Wednesday, July 13, 2016

Saying Grace


My folks always taught me to say grace over my meals--to thank the Creator for his many blessings.  They were right to do that.  I am glad I learned this important lesson.  These days I still say grace but I also say thank you to those that made the meal possible and I pray that they will be blessed as well.

Breakfast today was nutritious, simple, tasty, easy to prepare:  a hot cup of tea, toast with peanut butter and jam.  And there was much to be grateful for.

Tea:  a gift from my friend who gave me the contents of her pantry when she moved out of town.

Peanut butter:  a gift from an acquaintance who also gave me pantry items when she moved.

Blueberry jam:  homemade by my sister who sent it as a birthday gift.



But there's more than you might think of right away.  I'm also grateful to:
  • My mother who bought the Dollar Store toaster and who gave me a bread-cutting knife that is still as sharp today as it was 20 years ago.
  • The person who donated the pretty pink plate to Goodwill where I was happy to find it.
  • The person who sold the lovely fabric napkin for just pennies at her yard sale.  And other yard sale people who sold silverware.
  • The friend who gave me the cute little bread-cutting board.
  • The people who buy my items on eBay so that I can earn money to put food on my table.
I am grateful, too, for the experience that allows me to be a fairly good bread baker.  And I'm grateful especially to the person who, in the early 1940's, sent her very special family bread recipe to be published in the newspaper--that is how it became my mother's very special family bread recipe, too (although our version makes 6 loaves rather than 24!).

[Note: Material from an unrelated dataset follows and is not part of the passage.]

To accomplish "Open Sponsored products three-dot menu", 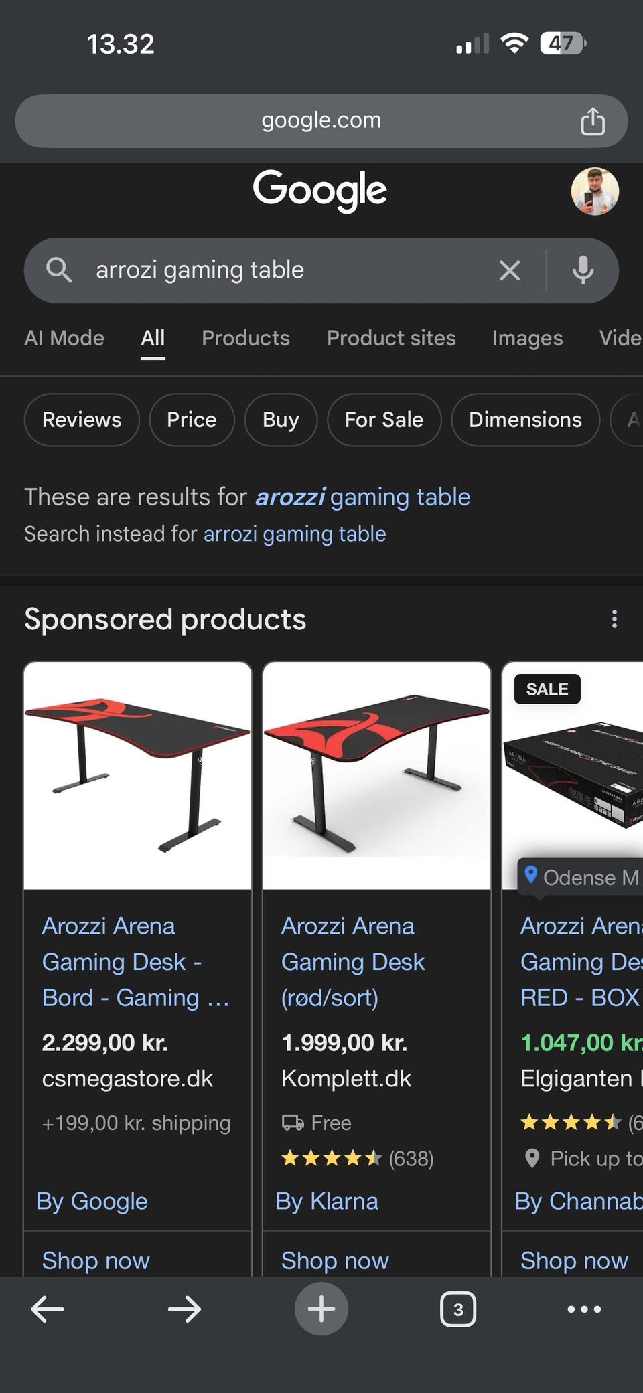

The vital fact to remember is that we are blessed all the time by the works of the hands of other people.  We can't exist without them.  The people who grow the wheat, who plant the blueberry bushes, who mine the clay to make pottery or who mine ore to make silverware.  The people with creative minds who think of how to make these things, and the people with clever fingers that create them.  The people who drive the trucks, steer the ships, run the trains that deliver all of the various goods that we need and want.  The people who sell those goods, who bag, package, or mail them. 

No one, no matter how talented, creative, or determined, got here alone and no one can go on fully alone.

Life is an endless chain of goodness that we too often don't stop to think about.  Everything that you possess, each item that you use, the building you live in:  all of it is the product of the work of someone's hands. 

When I hear about people hating on one another for this difference or for that one, when I hear about people returning evil for good, when I hear about people attempting to fight anger with anger, I can only assume that they have never truly stopped to see the hands that are all reaching out toward them and that they have never been shown that there is so much to be grateful for.  You can't hate someone else without hating yourself as well.  We are all one, and we need one another.

Life is good.  We are truly blessed.
I hope that you will turn your blessings to kindness wherever you can.  The wheel turns; that kindness will come back to you tenfold.  Reach out your hands to the hands that are surely reaching out to you.